Neuroscientist Ben Seymour’s approach to understanding how the brain processes pain has its roots in engineering. He aims to develop neuroengineering technologies to treat chronic pain.
By using pain as a ‘teacher’, I aim to decipher the ‘software code’ for pain in the brain...I build a model of pain as a control system.Dr Ben Seymour
I aim to design intelligent targeted technologies to re-wire the brain to reduce pain. I’ve been using engineering theories such as control theory and signal processing to explore the concept of pain as a ‘teaching signal’ that exists to protect us from harm. My goal is to understand our sense of pain: what is pain and why do we experience it?
Pain offers a unique window into core processes of perception and action in the brain. For example, if you accidentally touch a hot stove, pain drives our reflex to quickly withdraw our hand to limit the chance of sustaining a burn, but it is, in fact, learning to avoid the hot stove that saves us from multiple future burns.
My toolkit for studying the brain includes data science, sensor networks and robotics. The use of data science (machine learning, AI, deep learning, network theory), although already widespread in research, looks at patterns of information related to pain in different parts of the brain.
By using pain as a ‘teacher’, I aim to decipher the ‘software code’ for pain in the brain. Using a mix of brain-imaging experiments and machine learning, artificial intelligence (AI) and simulations, I build a model of pain as a control system. I then use these models to try and discover what goes wrong with the pain system in patients experiencing chronic pain – a leading cause of disability across developed and less developed countries – and ultimately design target treatments to reduce chronic pain in clinical situations.

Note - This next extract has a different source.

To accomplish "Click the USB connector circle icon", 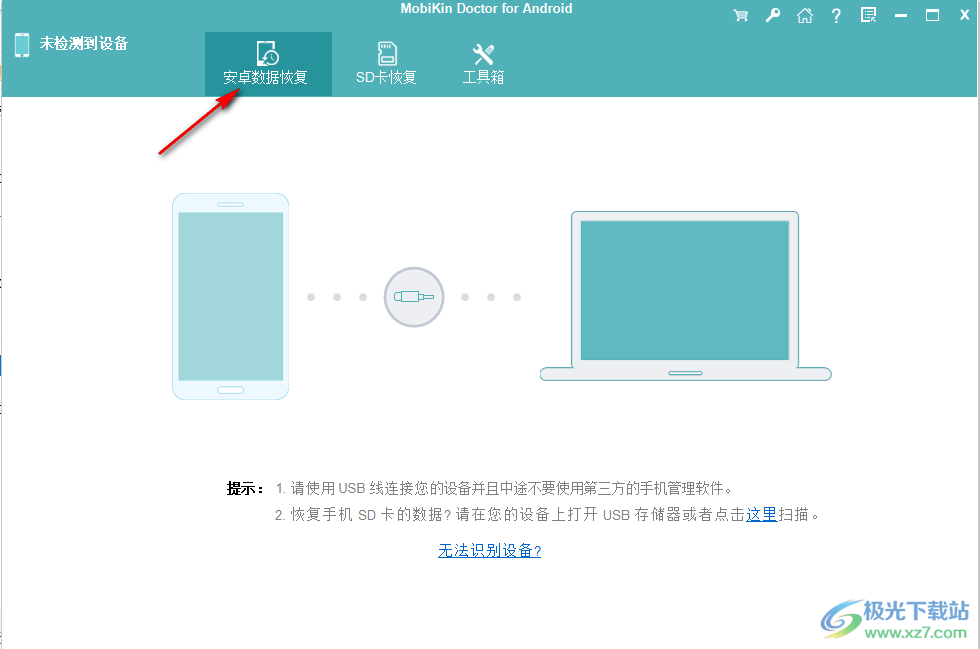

I undertook my clinical training in hospitals in Manchester, London and Cambridge. I completed my specialist training as a consultant neurologist in 2012 and was awarded a Wellcome Trust Intermediate Clinical Fellowship based at the Department’s Computational and Biological Learning Laboratory.
My Fellowship has involved periods of research in Japan. I’ve looked at, for example, the potential for using AI techniques to treat phantom limb pain in amputees and to unconsciously remove a fear memory from the brain using a combination of AI and brain scanning technology. I’m also the Principal Investigator at the Center for Information and Neural Networks (CiNet) in Osaka and an honorary Consultant Neurologist at Addenbrookes Hospital in Cambridge.
Engineering provides a formal, mathematical way of looking at the brain. It is by viewing the brain through an engineering lens that we can start to make sense of the variability in the way we feel pain in different situations. My research uses a domain of control theory called ‘reinforcement learning’ to help provide a framework for understanding pain behaviour and its underlying neural activity. Namely, how the brain controls our actions in order to minimise future harm. You can read more about this theory in a future paper of mine due to be published in Neuron
I use robotics to provide simulation frameworks to test theories and to model disease. The idea here is that there is a 'reality gap' in our current models of information processing in the brain between the theory and practical reality. Since these models are getting quite complicated, if we really want to test their validity and make predictions, we need advanced simulation platforms and even hardware 'models'. In the case of pain, therefore, we need to show how and why having a pain system helps to protect us against harm, and how different control architectures for doing this lead to slightly different behaviours. A paper I co-authored provides an overview. It is titled Decision-making in brains and robots – the case for an interdisciplinary approach and published in Current Opinion in Behavioural Sciences.
New technologies to target pain are within reach. This includes clinical applications in diagnostics and therapeutics. I led an international collaboration that introduced a back pain biomarker based on machine learning and deep learning of brain imaging data. This has allowed us to characterise differences in brain activity patterns in patients with chronic back pain versus healthy people. In turn, this has now led to collaborations with industry, to try and find new ways to translate animal models of pain to humans – something that is a notoriously difficult problem. I’m also working on a new AI-neurofeedback method that we’re developing between the clinical school and engineering as a new treatment for back pain, thanks to a recent University-administered Wellcome Developing Concept Award.